Do this:
List every line in the rows below that includes the word "height".

Records shown:
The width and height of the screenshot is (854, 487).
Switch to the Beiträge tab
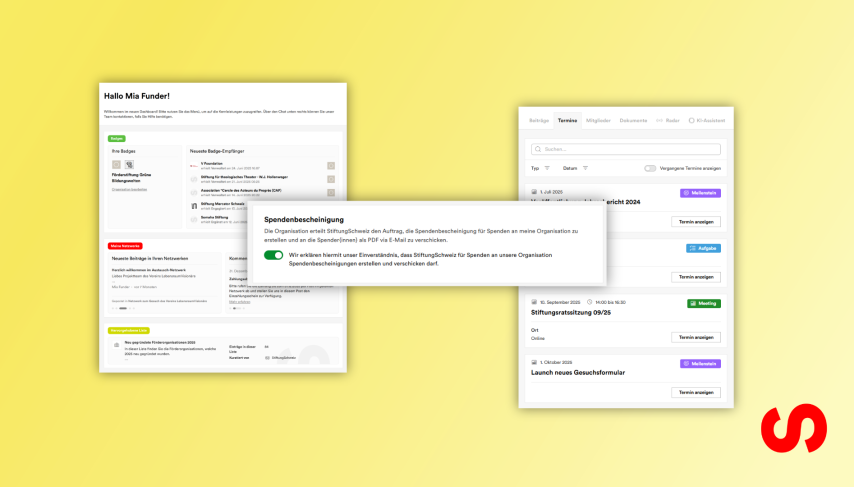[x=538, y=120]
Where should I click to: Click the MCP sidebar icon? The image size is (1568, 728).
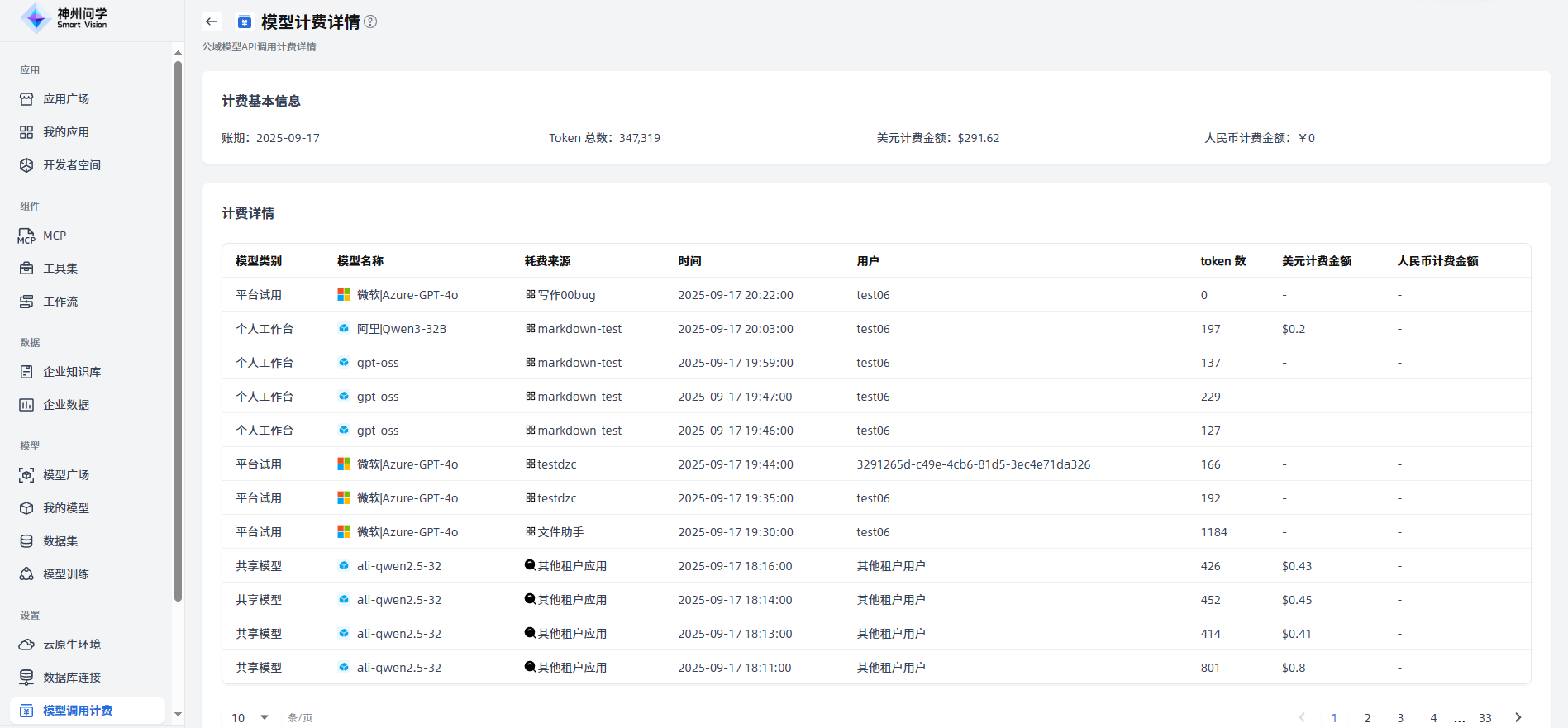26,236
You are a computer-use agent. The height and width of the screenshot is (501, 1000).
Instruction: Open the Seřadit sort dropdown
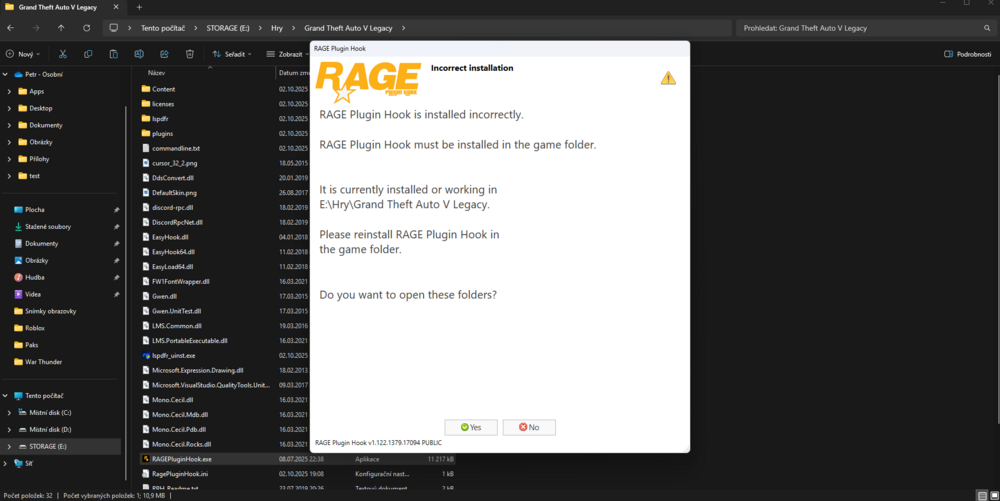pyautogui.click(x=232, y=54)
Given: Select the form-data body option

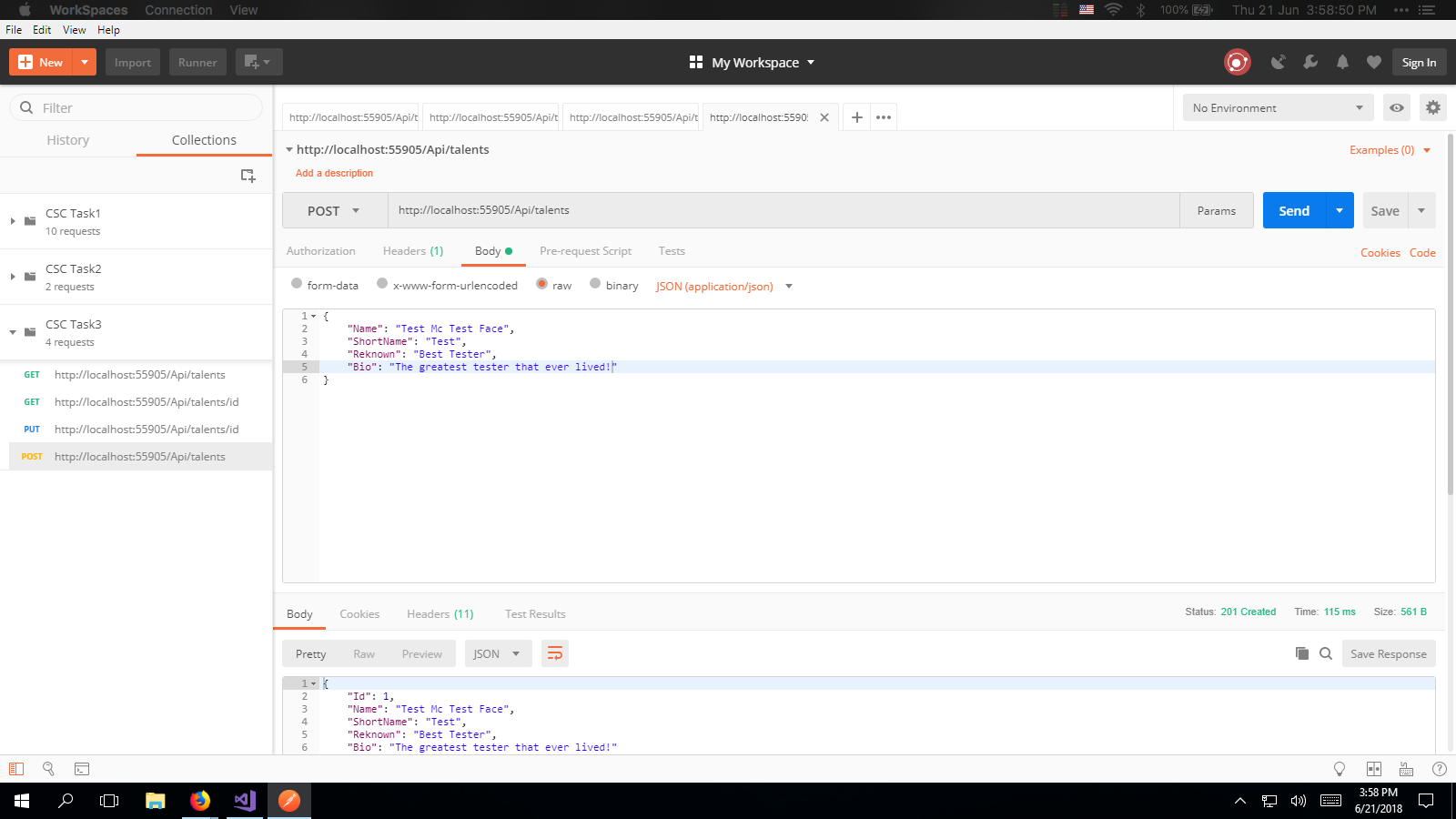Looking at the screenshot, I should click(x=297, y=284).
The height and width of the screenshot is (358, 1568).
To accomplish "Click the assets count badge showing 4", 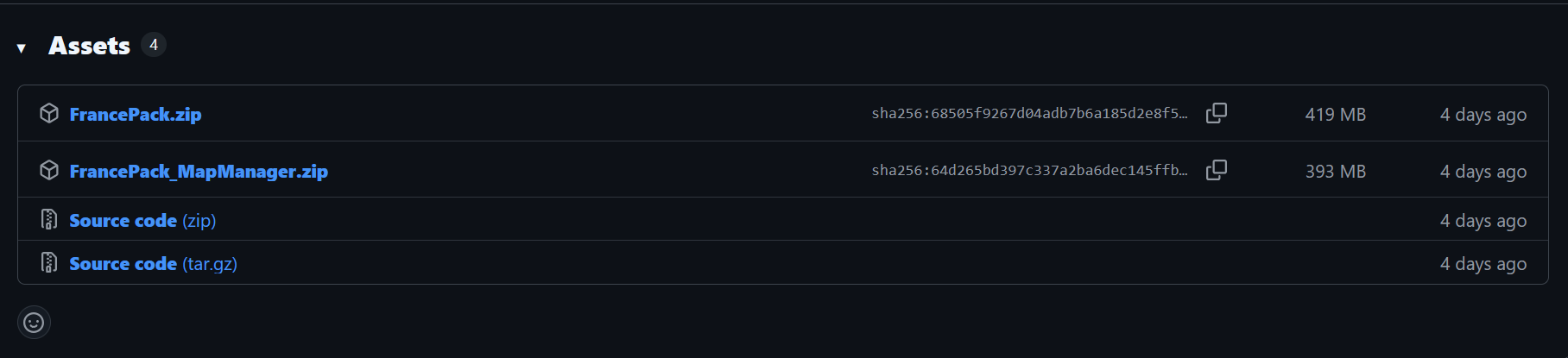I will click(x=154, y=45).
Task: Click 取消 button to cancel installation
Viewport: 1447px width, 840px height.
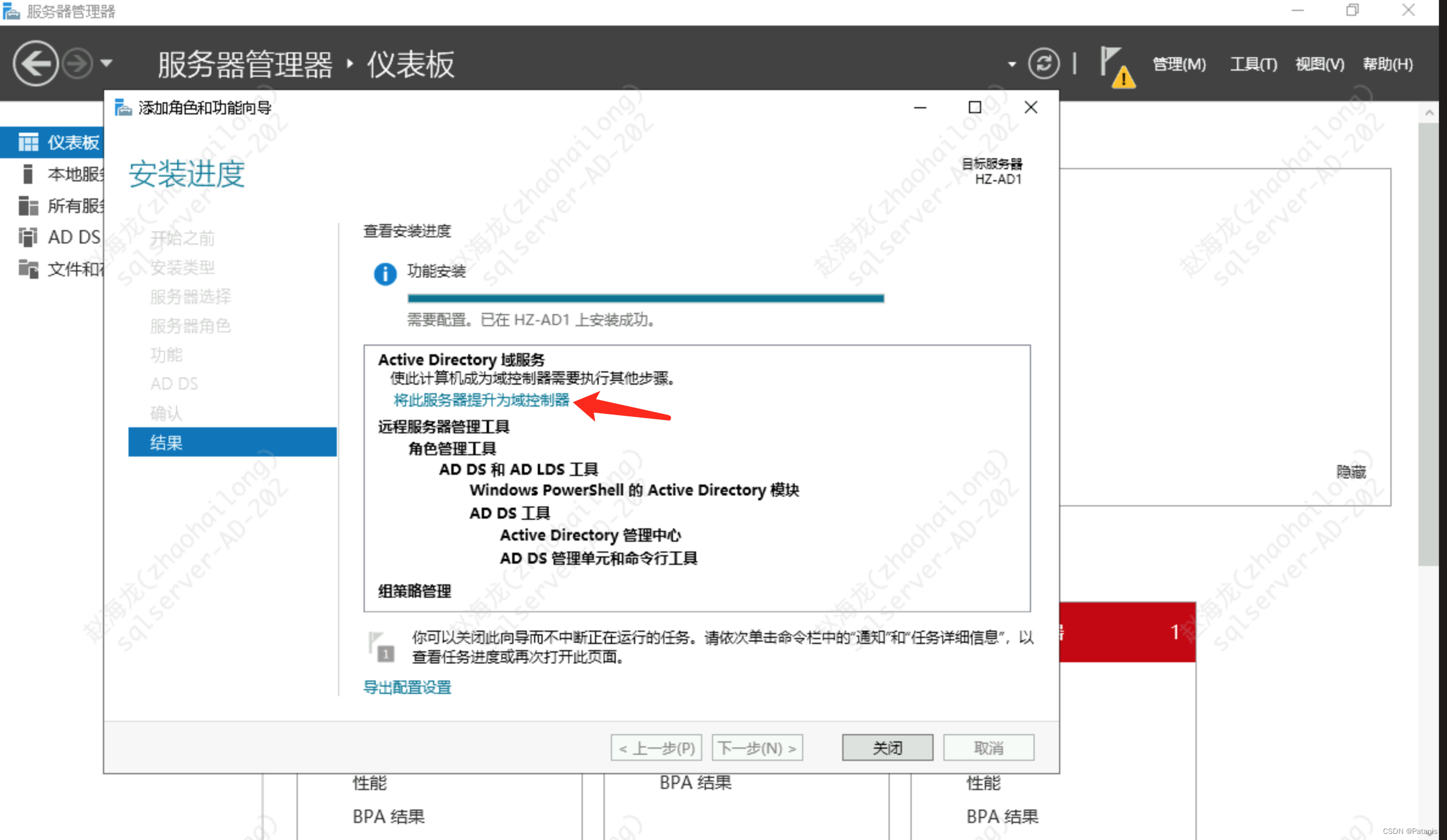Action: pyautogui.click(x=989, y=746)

Solution to this task:
The width and height of the screenshot is (854, 487).
You are a computer-use agent. The height and width of the screenshot is (501, 1000).
The height and width of the screenshot is (358, 1568).
Viewport: 1447px width, 840px height.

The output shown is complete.